Abstract
The present day computers can outperform the human in many complicated tasks very precisely and efficiently. However, in many scenarios like pattern recognition and more importantly, character recognition; a school going child can outperform the sophisticated machines available today. The modern machines present today find handwritten, calligraphic text difficult to recognize because such texts hardly contain rationalized straight lines or perfect loops or circles. Therefore, most of the optical character recognition systems fail to recognize the characters beyond certain levels of distortions and noise. On the other hand, the human brain has achieved a remarkable ability to recognize visual patterns or characters in various distortion conditions with high speed. The present work tries to understand how human perceive, process and recognize the Devanagari characters under various distortion levels. In order to achieve this objective, eye tracking experiment was performed on 20 graduate participants by presenting stimuli in decreasing level of distortions (from highly distorted to more normal one). The eye fixation patterns along with the time course of recognition gave us the moment-to-moment processing involved in letter identification. Upon understanding the level of distortion acceptable for correct letter recognition and the processes involved in the identification of the letters, the OCR can be made more robust and the gap between human reading and machine reading can be narrowed down.

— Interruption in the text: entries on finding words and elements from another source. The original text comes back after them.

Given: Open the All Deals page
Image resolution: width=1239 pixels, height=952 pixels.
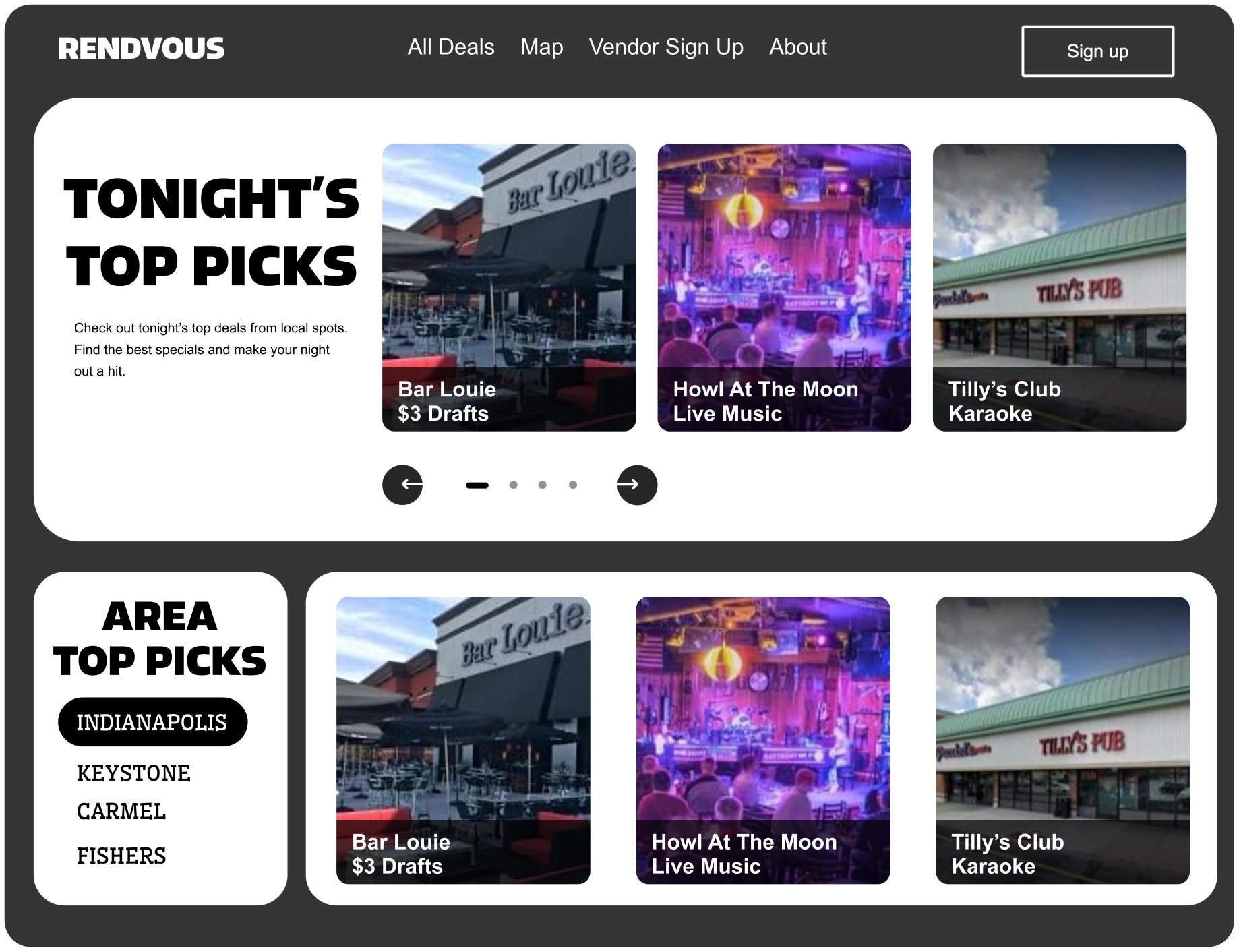Looking at the screenshot, I should (x=451, y=47).
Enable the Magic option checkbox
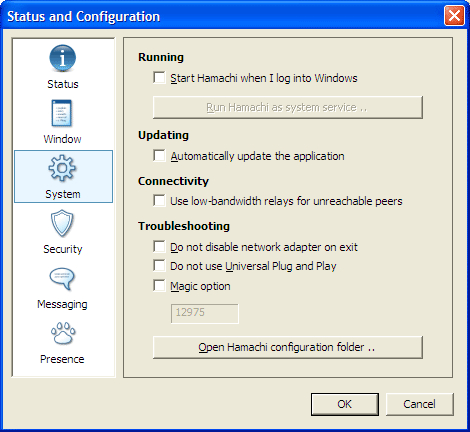The image size is (470, 432). (159, 286)
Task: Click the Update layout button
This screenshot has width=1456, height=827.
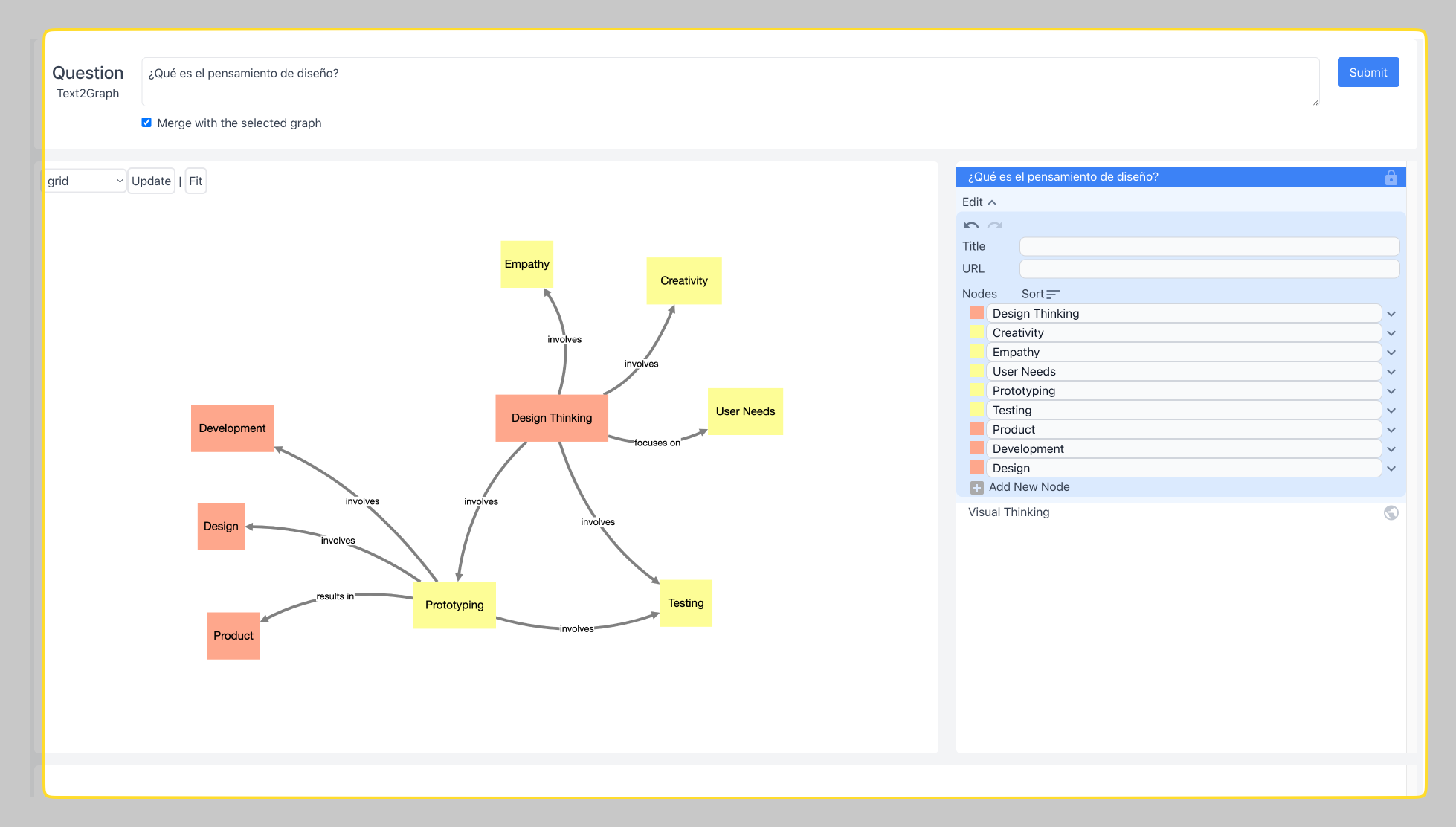Action: 151,181
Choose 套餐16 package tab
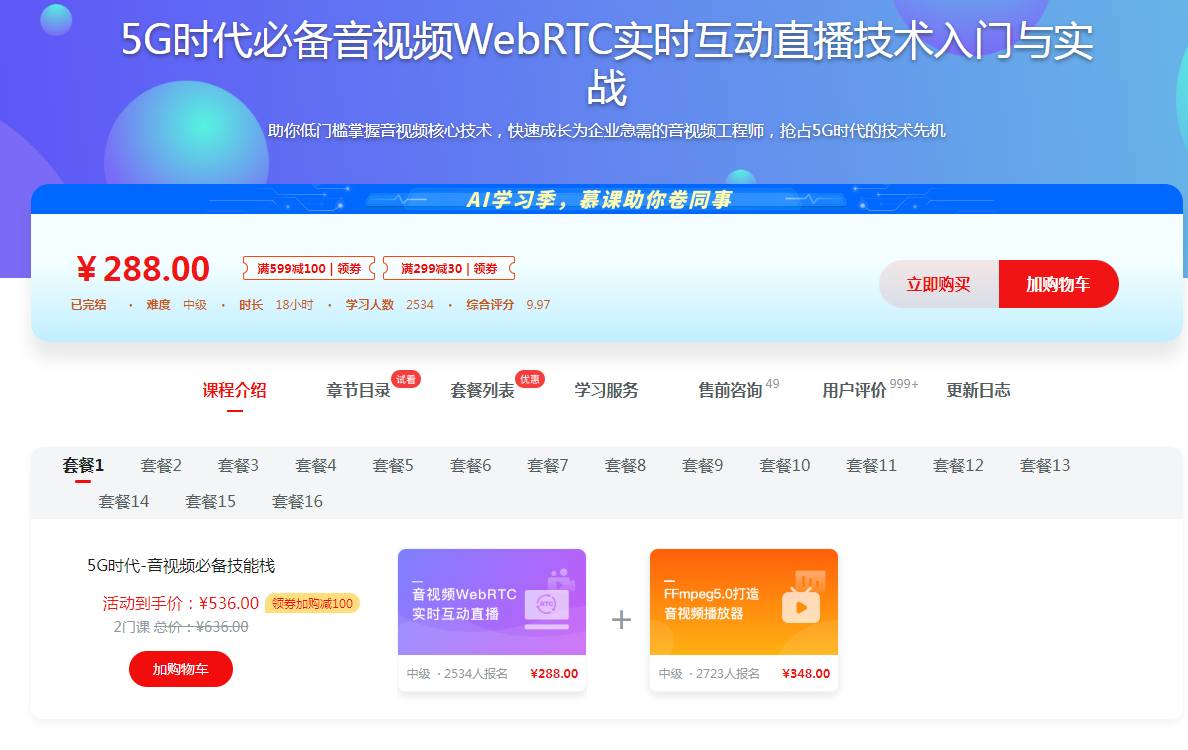This screenshot has width=1188, height=750. (297, 502)
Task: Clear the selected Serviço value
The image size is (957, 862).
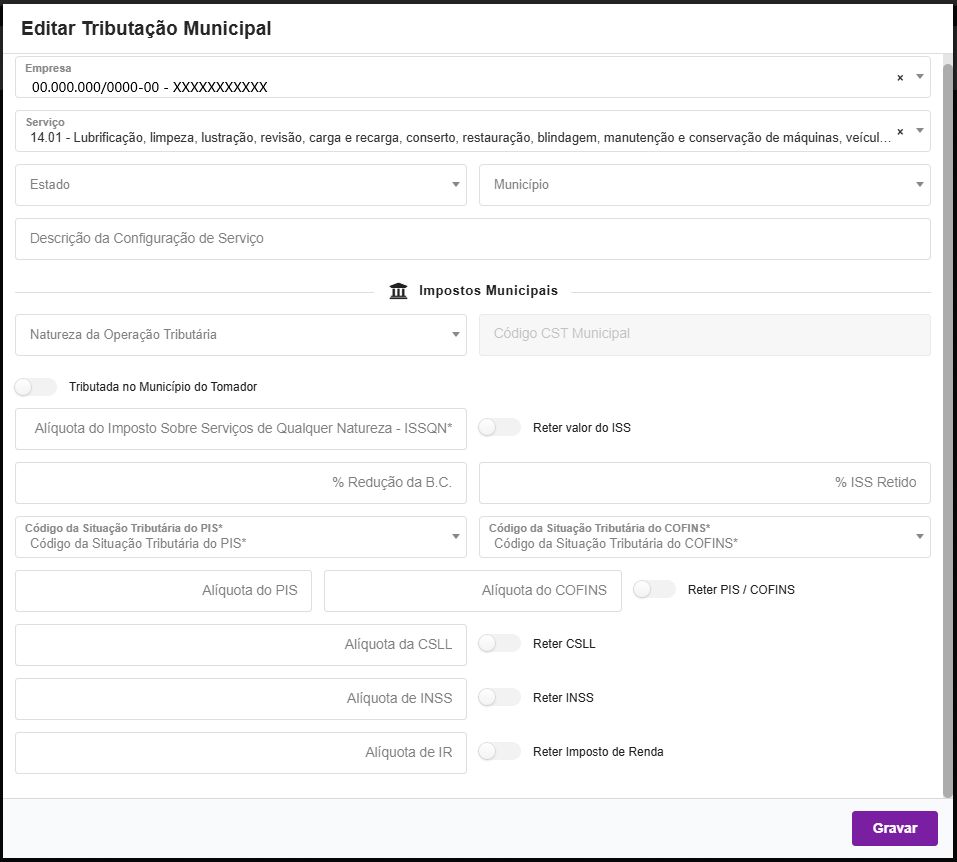Action: 899,131
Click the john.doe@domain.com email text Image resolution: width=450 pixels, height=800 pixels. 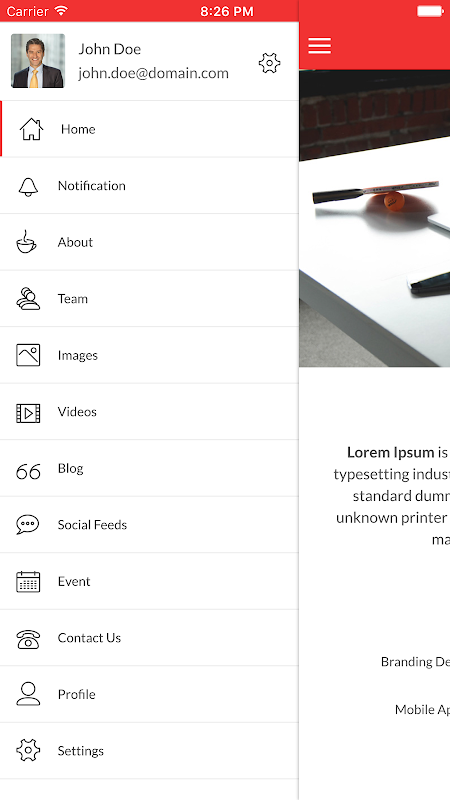(154, 73)
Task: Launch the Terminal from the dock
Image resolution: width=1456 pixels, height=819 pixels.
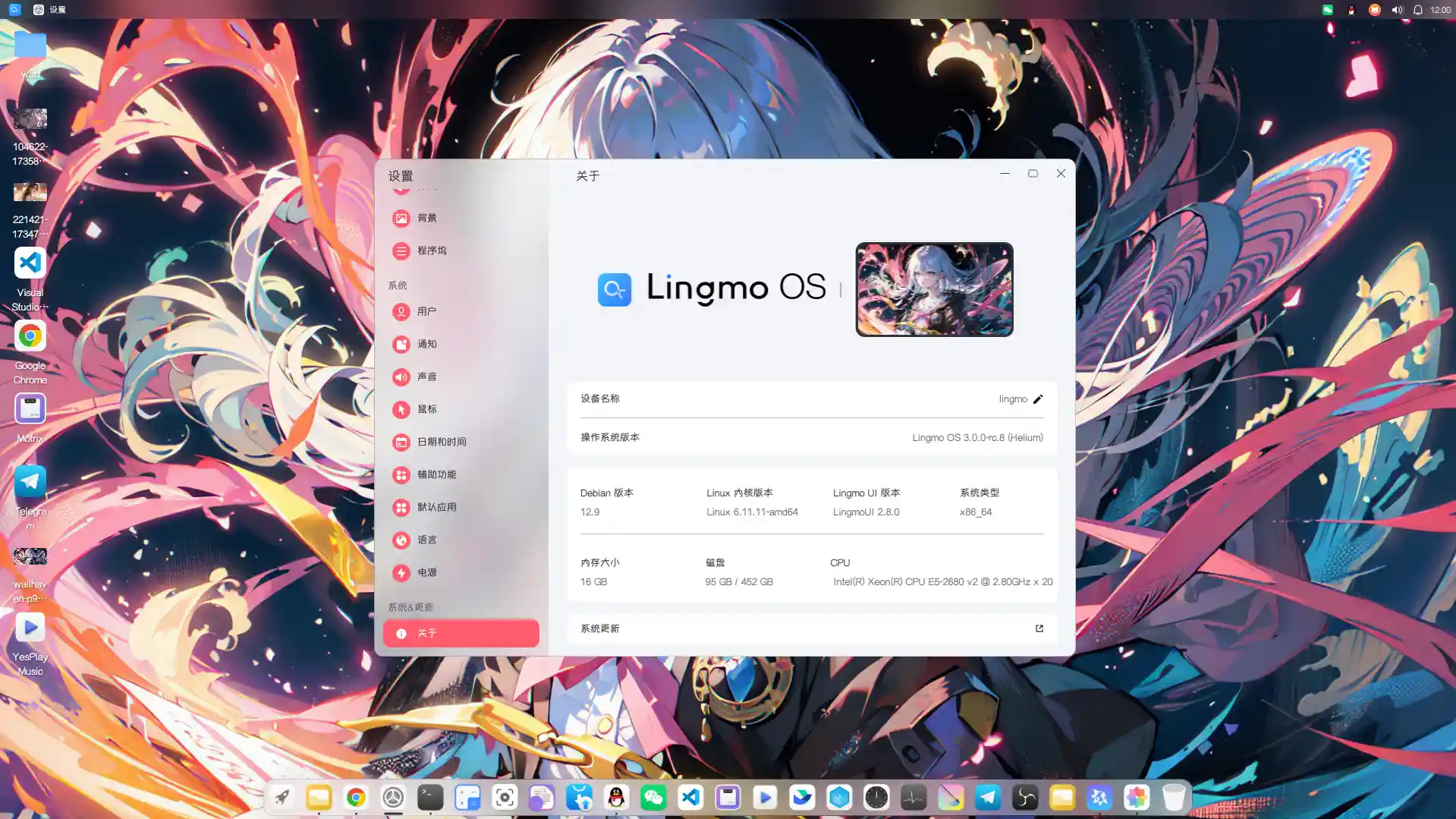Action: point(430,797)
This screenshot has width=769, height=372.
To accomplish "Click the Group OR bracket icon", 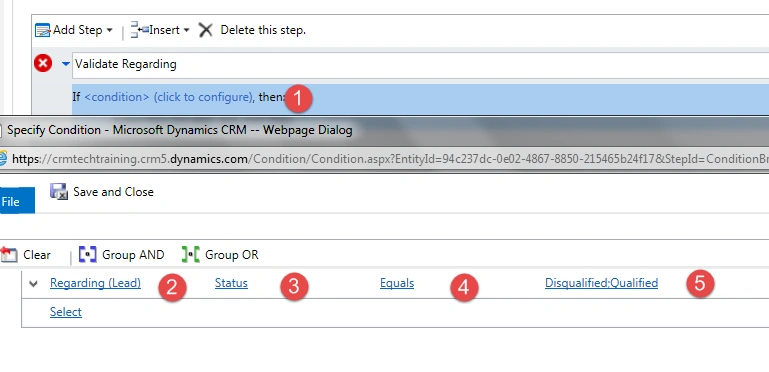I will [190, 254].
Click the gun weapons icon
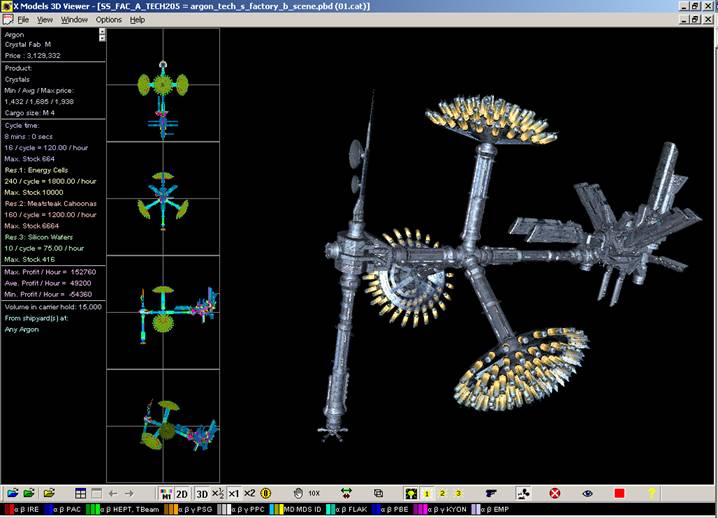Viewport: 718px width, 518px height. 492,493
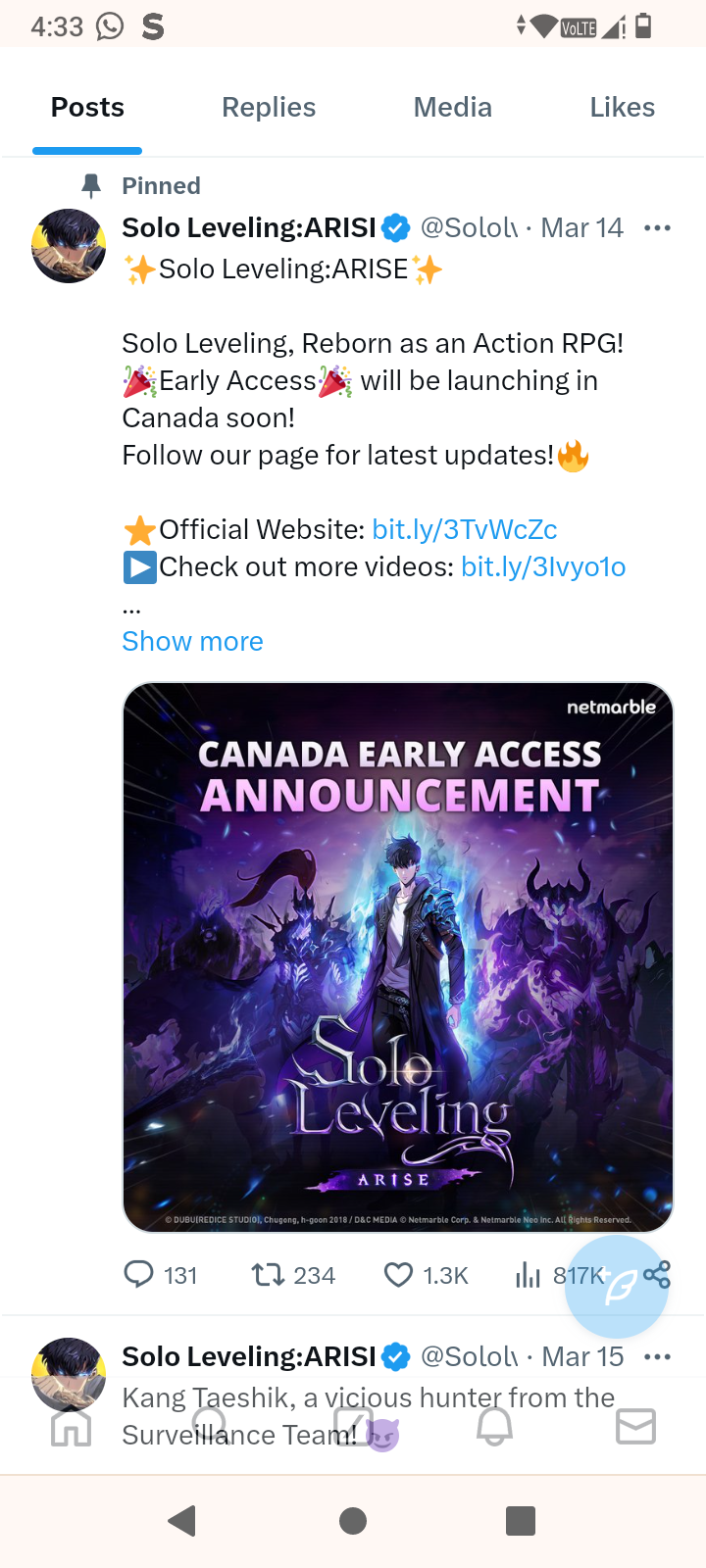Open the notifications bell
The height and width of the screenshot is (1568, 706).
point(494,1427)
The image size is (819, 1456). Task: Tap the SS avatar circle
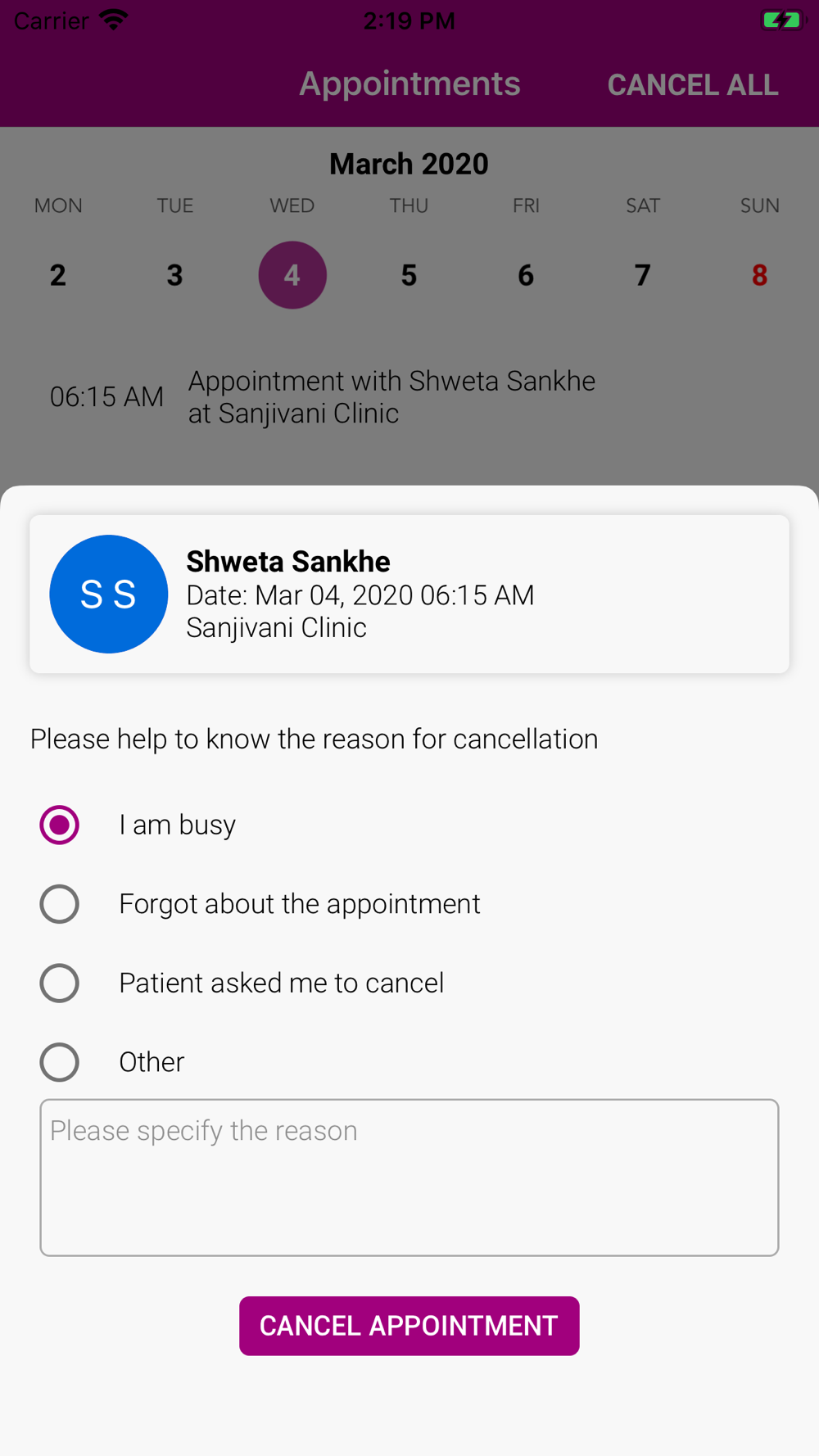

You have full access to this open access chapter, Download conference paper PDF
Similar content being viewed by others
Keywords
1 Introduction
Optical character recognition is highly researched domain in the area of image processing and computer vision. The commercial OCR systems can be divided into four generations, depending on the robustness and efficiency [1]. The first generation OCR can be characterized by the constrained letter shapes readable to the OCR, whereas the second generation is characterized by the recognition capabilities of the set of regular machine printed characters. The third generation OCR is focused on the poorly printed characters and handwritten characters. OCR dealing with complex documents intermixing with the text, graphics, table and mathematical symbols, unconstrained handwritten characters, low quality noisy documents comes under the fourth generation OCR [1]. However, there are several instances where, if the characters are a bit distorted the OCR systems fail. In most of the situations, a school going kid can outperform the highly sophisticated OCR systems. Therefore, there is a need to understand how a person can recognize the letter irrespective of different variations.
There are some roots in the domain of psychology, cognitive science and neuroscience, which may help us to address the posed question. It has been rightly said that letter recognition is the foundation of human reading [2]. However, the attempts being made to understand the letter perception are very rare. In order to understand the nature of letter representation, two broad theories of visual recognition have been proposed viz. template matching and feature based approach. In the template matching, letter recognition is achieved by matching the letter stimulus to an internal template [3] and in feature based approach, visual features of the letters are extracted in the early stage of processing and then comparing those features with the list of features stored in memory, a letter is recognized [4]. It is hard to believe that we have stored all the features and templates of all the characters to be recognized. Therefore, we are trying to understand how the processing of the letter takes place under various distortion levels of letters and understand what features one considers while recognizing the letter.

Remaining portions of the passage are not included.